## What this task involves
Using the line that contains "908x610 pixels. How" as the first line and the last line of the data as the final one, give every line in that range again exactly.

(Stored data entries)
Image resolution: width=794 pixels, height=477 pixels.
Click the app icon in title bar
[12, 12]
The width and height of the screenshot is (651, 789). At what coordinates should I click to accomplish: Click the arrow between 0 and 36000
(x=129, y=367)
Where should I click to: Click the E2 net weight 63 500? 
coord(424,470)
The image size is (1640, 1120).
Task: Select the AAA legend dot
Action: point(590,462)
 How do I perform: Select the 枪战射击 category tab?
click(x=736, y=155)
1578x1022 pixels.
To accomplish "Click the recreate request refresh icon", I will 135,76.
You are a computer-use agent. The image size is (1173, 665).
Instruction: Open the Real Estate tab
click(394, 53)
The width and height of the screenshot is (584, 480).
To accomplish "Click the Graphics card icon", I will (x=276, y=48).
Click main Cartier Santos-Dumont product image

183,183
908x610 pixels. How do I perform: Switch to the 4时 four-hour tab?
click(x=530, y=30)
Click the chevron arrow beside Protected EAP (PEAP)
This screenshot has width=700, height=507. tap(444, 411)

## Completed task
908x610 pixels. How do I perform: Switch to the 4时 four-hour tab?
click(x=530, y=30)
Click the chevron arrow beside Protected EAP (PEAP)
This screenshot has width=700, height=507. tap(444, 411)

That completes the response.